UC Davis

University of California, Davis Reduces Consumption, Costs and Carbon Emissions

Energy savings allow UC Davis to dedicate funds and attention to educating students.

For two decades, the University of California, Davis has aggressively pursued energy conservation projects, most recently under the Strategic Energy Partnership program with investor-owned utilities such as Pacific Gas & Electric. Using these resources, UC Davis partnered with Johnson Controls on a design-build retrofit project that will reduce energy consumption by more than 2.8 million kilowatt-hours per year for an annual savings of $370,000 – a significant amount that can be directed back into the campus’s core mission of teaching, research and public service.

Fully Funded by Utility Incentives

UC Davis is one of the nation’s top public research universities and the largest of the University of California system’s campuses.

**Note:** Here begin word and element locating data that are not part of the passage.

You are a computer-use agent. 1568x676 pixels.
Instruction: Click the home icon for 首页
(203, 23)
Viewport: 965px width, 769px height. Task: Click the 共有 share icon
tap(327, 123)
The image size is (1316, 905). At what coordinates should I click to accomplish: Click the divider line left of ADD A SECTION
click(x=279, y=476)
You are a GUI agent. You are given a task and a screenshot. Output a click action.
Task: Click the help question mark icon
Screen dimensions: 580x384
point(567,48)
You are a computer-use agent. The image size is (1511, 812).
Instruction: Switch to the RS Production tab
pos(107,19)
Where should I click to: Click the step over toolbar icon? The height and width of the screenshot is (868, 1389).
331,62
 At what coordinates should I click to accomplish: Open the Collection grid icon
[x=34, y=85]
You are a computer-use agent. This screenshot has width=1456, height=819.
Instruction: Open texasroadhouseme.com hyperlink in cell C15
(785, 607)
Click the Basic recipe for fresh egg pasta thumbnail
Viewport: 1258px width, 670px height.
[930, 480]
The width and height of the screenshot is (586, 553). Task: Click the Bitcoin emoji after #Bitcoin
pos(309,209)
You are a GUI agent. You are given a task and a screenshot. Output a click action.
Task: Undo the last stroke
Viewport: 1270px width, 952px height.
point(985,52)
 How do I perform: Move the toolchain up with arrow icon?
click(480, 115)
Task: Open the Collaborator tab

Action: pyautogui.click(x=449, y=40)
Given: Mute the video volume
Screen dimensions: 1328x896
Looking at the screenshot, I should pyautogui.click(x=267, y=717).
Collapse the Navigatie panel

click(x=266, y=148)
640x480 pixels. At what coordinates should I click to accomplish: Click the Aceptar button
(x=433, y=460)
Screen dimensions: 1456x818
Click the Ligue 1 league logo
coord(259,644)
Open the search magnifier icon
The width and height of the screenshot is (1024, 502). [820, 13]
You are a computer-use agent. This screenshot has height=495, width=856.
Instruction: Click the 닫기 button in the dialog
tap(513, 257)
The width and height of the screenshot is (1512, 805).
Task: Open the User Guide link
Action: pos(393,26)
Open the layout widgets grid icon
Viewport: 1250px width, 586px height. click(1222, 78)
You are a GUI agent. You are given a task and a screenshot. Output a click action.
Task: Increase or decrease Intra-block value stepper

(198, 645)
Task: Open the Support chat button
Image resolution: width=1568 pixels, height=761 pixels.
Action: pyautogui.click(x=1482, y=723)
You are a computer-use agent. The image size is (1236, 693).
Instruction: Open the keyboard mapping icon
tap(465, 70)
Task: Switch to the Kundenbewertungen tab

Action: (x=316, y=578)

It comprises 5,300 acres, hundreds of buildings and a student enrollment of more than 32,000. While UC Davis has had a long-term commitment to sustainability, it recently entered into a formal Strategic Energy Partnership with California’s investor-owned utilities to help fund energy efficiency projects.

The program leverages utility incentives that are available to help fund energy efficiency projects designed to reduce energy consumption, operating costs and greenhouse gas emissions. Energy savings and external financing, in the form of 15-year revenue bonds, are also used to offset remaining costs. UC Davis is one of nine campuses and four UC medical centers involved in the program.

UC Davis chose its strategic energy partners based on a “best value” approach: those suppliers who will best help the school meet its sustainability goals and dramatically reduce energy costs. Johnson Controls earned points for the responsiveness of the project schedule, the company’s experience in retrofitting occupied buildings and the projected cost per kilowatt-hour. Johnson Controls’ proposal outlined potential electrical savings and therms savings that would result from the proposed energy conservation measures.

Out: Unnecessary Energy Usage. In: Energy-efficient Technologies.

The UC Davis project includes facility retrofits, equipment exchanges and efficient new designs that will allow occupants to work as efficiently as the buildings themselves. Those changes include:

  • Improvements in eight key facilities on campus, including academic and administration buildings, a gymnasium and the student health center. The plan identified 45 energy conservation measures, including lighting retrofits and expansion of the existing Johnson Controls and other building controls systems.
  • Replacement of chillers, air handling units and rooftop air-conditioning equipment with energy-efficient YORK® equipment in select facilities.
  • Installation of variable frequency drives, high efficiency motors and pumps, boiler and chiller replacements, heat recovery strategies and additional metering.